The Apocynaceae family is a key source of cytotoxic monoterpenoid indole and bis-indole alkaloids with anticancer potential. This review examined 163 alkaloids reported across all family genera from 2000 to 2025; about 65% showed potent activity (IC50 ≤ 10 μM) against breast, lung, colon, skin, prostate, blood, and liver cancer cell lines using mainly MTT and SRB assays, with several demonstrating sub-micromolar potency. The most active compounds largely originated from Tabernaemontana and Kopsia. Tabernaemontana repeatedly yielded jerantinine derivatives, tabernaricatine A, conophyllidine, and substituted tabersonine, while Kopsia provided valparicine, kopsiarborine B, kopsiafrutine E, and kopsifine, all showing broad low- to sub-micromolar cytotoxicity.
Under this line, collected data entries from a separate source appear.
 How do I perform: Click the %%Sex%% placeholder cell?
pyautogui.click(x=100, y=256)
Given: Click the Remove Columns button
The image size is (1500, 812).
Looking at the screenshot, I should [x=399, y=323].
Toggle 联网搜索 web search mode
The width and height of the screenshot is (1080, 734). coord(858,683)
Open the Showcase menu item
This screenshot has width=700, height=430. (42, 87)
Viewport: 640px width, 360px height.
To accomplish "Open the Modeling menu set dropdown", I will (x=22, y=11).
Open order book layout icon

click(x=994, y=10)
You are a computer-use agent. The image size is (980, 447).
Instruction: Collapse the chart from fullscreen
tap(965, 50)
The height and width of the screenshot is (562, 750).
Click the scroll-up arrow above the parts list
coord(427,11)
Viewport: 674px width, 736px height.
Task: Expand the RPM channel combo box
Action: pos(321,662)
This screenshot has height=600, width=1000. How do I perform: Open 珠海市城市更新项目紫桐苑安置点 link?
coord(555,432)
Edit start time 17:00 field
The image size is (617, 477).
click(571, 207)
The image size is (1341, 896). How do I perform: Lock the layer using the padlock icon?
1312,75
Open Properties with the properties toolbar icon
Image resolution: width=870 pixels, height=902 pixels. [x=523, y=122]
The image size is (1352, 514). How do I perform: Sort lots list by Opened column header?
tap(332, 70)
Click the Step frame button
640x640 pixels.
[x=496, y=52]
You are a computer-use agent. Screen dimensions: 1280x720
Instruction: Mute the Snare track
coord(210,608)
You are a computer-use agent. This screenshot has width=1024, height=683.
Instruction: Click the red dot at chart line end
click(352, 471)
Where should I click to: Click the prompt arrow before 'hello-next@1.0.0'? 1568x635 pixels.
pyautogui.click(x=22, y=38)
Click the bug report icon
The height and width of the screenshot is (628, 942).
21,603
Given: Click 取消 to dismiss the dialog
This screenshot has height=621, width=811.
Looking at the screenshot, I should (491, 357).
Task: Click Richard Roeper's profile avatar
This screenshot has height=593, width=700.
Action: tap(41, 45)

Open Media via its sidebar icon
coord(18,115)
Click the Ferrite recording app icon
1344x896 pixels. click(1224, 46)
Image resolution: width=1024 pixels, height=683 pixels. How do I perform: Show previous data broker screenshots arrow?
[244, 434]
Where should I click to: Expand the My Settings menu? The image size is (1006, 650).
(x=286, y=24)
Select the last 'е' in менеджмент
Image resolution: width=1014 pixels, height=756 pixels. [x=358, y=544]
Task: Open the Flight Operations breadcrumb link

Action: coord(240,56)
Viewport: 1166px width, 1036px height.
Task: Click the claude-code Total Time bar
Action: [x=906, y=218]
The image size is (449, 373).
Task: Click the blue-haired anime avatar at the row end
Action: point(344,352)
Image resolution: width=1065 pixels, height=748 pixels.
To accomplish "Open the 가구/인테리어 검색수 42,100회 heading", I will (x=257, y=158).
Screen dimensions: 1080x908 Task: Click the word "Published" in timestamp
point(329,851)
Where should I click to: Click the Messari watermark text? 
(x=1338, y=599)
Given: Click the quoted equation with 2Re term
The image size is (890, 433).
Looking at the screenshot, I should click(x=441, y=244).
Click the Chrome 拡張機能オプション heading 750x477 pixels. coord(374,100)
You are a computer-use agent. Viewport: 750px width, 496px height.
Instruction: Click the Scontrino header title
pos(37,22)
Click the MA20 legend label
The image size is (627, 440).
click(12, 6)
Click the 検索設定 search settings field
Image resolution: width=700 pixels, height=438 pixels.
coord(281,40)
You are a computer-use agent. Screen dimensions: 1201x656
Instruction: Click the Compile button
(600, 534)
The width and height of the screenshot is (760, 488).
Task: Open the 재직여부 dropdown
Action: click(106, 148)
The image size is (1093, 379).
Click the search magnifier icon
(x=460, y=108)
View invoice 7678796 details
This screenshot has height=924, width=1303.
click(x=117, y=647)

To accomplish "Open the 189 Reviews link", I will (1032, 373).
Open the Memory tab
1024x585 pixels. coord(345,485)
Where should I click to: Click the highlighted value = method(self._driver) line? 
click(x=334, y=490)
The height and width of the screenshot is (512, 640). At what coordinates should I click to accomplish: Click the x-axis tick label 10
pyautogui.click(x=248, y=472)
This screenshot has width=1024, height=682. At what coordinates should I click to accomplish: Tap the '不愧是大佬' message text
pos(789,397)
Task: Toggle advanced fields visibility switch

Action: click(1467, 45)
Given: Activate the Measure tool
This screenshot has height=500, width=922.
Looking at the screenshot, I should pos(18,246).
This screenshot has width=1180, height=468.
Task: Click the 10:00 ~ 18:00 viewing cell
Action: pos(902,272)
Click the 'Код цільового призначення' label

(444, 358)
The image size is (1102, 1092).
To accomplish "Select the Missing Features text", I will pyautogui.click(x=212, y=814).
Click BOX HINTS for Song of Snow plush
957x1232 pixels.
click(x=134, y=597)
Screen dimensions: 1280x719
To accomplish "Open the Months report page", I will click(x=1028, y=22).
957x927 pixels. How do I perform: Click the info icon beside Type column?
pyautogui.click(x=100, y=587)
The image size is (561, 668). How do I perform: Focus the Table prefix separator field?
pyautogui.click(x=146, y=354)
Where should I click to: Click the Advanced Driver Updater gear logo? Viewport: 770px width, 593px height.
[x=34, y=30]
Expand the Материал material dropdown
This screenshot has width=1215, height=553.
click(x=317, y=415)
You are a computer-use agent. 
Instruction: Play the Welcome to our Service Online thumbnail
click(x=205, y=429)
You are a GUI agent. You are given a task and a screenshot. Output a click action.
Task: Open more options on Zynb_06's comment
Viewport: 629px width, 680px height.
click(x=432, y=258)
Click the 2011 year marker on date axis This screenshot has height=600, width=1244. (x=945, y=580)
Structure-activity analyses link bis-indole frameworks and defined substitutions with enhanced potency. Although mechanistic evidence remains limited, reported pathways commonly involve apoptosis induction and cell-cycle arrest. Such findings reveal promising Apocynacae genera and structure-guided opportunities for anticancer drug development while underscoring the need for toxicity evaluation, pharmacokinetic profiling, and scalable production strategies.